Close

March 16, 2016

3/15/2016 – Parks & Creation

Artist: Valerie Parks

Location: Beverly Hills Grill

Breakfast:

VP – Coffee (cream), BLT (with eggs!)

SRS – Coffee (black), Corned beef hash (poached eggs), English muffin (blackberry jam)

I was impressed with Valerie Parks before I even met her, because she’s one of the few people who did the thing I’ve been encouraging people to do – invite me to breakfast without knowing me first. The whole idea of BWTA is to encourage open access and discussion around art-making in Detroit, because I don’t know who I don’t know, you feel me? There are a lot of you.

Then I was impressed with Valerie Parks again, as soon as I did meet her, because she is a warm and funny person, with a very honed perception of her lifelong work as a painter. This is rarer than you might think. A lot of artists I talk to (and not to point fingers, but especially painters) are so preoccupied in making the work that they avoid the sometimes truly difficult questions of why they are making the work, and what it’s about. Valerie got over that after the first 15 years or so. “My work is about where you can go, and where you can’t go,” she says — citing the turning point moment during a tour of the churches of Florence, where she encountered the late Medieval feature of the rood screen. This screen divided the hoi polloi and commoners from the parishioners of wealthier classes. It came clearly into focus for Valerie that her work was constantly exploring issues of access — indeed, social mobility and division is a time-honored theme for art across many media. There, that wasn’t so hard, was it?

3

Another thing she left behind was the ambition to engage in the cutthroat ladder-climbing that is a necessity for success in the art world. At least, this is what we’re given to understand. Only a tiny portion of people can “really succeed” as artists — the opportunities are few and the applicants are many. Only the strongest survive. Hmmm, that sounds awful. I can understand why a lot of people would opt out. I had a realization, in dealing with a colleague in another professional arena, who seemed very divisive, always manipulating situations and being disingenuous. It made her hard to work with, because, while I’m capable of that kind of behavior (beware Dark Rosie), it is not my natural state, and it costs me energy. Why would she behave that way? Isn’t it exhausting? Well, maybe not for everyone. There are people who draw energy from competition, manipulation, feeling in control. The absolute last thing I want is to be in control of anyone. I’m not interested in telling you what to do with you life or making you a pawn in what I’m trying to do with mine. Stay in your own goddamn lane, and we’ll probably all get where we’re going.

7

Valerie also wanted to talk about visibility — she hears a lot, from women in their 60s, that they feel invisible. Certainly better feminist minds than mine could outline all the reasons that women, having exited their fertility windows and being discharged of their most immediate mothering duties, seem to be collectively disregarded by society. But Valerie has found a loophole! Her voice, she thinks, is never really silenced, because she makes art — that is an ongoing conversation with herself. She can set ideas down and in doing so, be assured that she has them, regardless of who else is listening.
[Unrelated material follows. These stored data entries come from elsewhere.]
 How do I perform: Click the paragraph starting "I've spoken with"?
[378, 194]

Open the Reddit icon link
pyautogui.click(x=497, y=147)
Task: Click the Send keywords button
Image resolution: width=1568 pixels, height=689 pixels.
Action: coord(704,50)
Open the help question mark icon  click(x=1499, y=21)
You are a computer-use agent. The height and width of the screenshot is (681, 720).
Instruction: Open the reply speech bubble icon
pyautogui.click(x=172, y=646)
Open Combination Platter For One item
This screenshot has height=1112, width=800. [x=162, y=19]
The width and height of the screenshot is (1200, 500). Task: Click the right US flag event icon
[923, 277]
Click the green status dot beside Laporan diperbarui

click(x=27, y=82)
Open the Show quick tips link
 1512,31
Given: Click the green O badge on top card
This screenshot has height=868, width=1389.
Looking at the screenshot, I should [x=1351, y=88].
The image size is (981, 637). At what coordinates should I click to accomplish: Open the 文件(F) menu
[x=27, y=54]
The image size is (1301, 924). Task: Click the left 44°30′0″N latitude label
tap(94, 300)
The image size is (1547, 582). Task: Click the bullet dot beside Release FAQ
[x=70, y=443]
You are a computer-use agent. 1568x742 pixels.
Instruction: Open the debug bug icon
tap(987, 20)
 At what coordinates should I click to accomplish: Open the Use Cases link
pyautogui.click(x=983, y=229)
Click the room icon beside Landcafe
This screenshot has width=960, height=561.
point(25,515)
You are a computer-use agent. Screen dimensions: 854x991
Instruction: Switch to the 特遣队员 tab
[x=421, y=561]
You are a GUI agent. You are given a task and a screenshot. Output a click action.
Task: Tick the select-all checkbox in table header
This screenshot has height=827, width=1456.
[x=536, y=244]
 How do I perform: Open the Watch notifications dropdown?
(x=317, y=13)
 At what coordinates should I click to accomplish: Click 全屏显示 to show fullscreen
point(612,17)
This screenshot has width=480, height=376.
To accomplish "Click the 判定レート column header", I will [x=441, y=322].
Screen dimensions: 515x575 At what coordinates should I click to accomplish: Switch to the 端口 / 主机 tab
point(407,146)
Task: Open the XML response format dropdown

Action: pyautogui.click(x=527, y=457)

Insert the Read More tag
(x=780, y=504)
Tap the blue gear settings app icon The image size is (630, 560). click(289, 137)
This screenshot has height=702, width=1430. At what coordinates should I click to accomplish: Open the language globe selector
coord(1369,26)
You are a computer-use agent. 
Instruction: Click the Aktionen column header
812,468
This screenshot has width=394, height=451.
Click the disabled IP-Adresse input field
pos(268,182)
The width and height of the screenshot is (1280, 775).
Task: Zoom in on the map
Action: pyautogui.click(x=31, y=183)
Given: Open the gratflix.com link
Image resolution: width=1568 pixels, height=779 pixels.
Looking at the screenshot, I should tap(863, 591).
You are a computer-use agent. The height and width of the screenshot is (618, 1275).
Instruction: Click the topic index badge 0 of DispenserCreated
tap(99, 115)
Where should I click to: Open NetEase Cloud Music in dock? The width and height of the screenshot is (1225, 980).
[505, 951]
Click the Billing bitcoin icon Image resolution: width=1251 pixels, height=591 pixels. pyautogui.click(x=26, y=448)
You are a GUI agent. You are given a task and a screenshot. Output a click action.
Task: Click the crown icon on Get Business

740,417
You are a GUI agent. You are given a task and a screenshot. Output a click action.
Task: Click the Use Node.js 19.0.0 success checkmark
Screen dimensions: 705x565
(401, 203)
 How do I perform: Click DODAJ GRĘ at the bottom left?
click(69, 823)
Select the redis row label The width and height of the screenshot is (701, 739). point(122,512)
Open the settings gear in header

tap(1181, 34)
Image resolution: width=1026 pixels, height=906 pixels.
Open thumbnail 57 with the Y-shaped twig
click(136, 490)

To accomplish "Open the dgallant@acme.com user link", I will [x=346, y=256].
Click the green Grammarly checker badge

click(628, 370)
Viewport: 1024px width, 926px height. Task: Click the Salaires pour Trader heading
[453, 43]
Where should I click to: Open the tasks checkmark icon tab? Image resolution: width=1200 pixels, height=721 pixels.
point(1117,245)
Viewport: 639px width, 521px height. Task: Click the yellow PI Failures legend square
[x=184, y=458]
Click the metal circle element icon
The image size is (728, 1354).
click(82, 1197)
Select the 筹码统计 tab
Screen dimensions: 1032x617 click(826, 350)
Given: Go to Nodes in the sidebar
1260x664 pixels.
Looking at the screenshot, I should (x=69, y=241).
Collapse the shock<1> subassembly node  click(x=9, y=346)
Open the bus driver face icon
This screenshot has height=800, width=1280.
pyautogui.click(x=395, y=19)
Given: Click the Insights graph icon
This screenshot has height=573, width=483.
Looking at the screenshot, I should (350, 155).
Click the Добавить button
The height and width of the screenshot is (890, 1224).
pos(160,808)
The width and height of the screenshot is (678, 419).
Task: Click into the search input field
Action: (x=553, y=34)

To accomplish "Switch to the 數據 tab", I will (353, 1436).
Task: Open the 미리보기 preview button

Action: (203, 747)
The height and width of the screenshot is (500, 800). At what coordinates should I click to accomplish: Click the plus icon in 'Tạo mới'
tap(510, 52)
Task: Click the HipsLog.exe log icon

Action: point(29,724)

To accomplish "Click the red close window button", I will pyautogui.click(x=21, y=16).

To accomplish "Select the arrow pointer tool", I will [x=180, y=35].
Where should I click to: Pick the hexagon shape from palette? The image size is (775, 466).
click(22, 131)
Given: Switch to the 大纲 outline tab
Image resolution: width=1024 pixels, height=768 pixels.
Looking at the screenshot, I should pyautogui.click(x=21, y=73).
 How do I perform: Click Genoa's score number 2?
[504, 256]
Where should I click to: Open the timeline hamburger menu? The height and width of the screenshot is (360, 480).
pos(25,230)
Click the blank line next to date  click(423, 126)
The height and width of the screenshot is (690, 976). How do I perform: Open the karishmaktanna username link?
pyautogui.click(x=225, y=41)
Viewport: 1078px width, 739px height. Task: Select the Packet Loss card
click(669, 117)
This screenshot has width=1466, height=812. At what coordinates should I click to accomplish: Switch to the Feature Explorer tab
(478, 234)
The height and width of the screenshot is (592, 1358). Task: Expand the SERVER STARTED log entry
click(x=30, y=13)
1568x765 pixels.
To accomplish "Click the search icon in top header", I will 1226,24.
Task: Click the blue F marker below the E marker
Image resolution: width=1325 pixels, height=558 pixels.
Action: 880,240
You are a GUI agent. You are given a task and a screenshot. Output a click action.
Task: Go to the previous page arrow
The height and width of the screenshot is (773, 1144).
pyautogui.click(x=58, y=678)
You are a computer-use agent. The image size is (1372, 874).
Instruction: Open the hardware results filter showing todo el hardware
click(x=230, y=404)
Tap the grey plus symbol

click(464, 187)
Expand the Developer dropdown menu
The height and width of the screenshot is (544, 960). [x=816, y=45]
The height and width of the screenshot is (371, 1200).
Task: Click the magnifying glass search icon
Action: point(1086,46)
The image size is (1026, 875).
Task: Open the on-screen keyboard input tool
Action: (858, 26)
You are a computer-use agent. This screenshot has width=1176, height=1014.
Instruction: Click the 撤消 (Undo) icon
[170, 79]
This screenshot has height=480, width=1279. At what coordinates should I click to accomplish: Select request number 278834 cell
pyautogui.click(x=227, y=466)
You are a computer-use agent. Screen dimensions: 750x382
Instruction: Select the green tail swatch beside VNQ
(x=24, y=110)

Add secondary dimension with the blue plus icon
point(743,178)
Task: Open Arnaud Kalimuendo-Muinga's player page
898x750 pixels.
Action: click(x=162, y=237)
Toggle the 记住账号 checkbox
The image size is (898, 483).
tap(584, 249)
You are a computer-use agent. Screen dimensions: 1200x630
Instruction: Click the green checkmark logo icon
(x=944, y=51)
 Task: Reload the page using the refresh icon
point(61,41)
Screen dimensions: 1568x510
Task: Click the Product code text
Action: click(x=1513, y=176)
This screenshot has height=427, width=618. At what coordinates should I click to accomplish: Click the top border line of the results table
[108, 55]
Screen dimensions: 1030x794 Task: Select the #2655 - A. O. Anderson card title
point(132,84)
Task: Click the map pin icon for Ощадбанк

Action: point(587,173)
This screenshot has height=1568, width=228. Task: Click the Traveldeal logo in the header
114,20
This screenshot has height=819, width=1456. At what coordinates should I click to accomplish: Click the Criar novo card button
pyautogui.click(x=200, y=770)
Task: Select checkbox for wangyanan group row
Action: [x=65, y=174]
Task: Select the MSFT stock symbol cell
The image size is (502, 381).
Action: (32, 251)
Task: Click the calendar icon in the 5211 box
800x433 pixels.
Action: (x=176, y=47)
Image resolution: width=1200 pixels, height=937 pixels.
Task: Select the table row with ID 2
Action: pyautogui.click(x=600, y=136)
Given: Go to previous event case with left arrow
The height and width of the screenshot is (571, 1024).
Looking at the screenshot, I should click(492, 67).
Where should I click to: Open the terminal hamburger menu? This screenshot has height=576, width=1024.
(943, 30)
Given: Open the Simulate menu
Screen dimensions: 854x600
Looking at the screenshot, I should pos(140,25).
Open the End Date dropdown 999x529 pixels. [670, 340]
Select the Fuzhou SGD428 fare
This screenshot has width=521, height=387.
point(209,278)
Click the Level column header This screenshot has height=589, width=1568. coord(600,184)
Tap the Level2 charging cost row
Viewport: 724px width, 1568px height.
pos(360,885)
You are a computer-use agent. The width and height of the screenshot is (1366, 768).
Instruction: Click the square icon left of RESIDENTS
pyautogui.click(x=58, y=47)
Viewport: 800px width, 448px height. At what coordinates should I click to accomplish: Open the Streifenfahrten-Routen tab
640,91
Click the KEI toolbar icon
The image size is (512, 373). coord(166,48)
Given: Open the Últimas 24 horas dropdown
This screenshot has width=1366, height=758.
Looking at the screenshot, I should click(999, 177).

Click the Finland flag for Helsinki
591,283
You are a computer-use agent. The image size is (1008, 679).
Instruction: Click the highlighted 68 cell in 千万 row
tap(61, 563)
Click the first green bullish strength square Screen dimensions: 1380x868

But of course, someone is listening. Over decades of working in the arts — as a drawing instructor at DIA’s Studio/Education Department; as co-owner of TravelArt Services, one of Detroit’s premier art-handling businesses; as a Board Member for arts groups including Center Galleries Advisory — Valerie has developed relationships all over the spectrum, with artists, gallerists, collectors, New Yorkers. She holds her female artist friends especially dear — sane and healthy women tend to travel in packs, I have found.

It seems that, despite having experienced some early success, Valerie understands that competing for visibility and attention was not, ultimately, as important to her as making the work — a choice I see was made often by a whole generation of Detroit artists. Internet culture has bred a newer generation for whom, I think, the idea that you would do something and not receive attention for it is anathema. Or at least nonsensical. But a lot of folks in Detroit value their process, their privacy, the space they’ve carved out for themselves. That’s why it takes a while to get to know all the players here. You have to sit quietly and see who emerges to finally ask you to breakfast.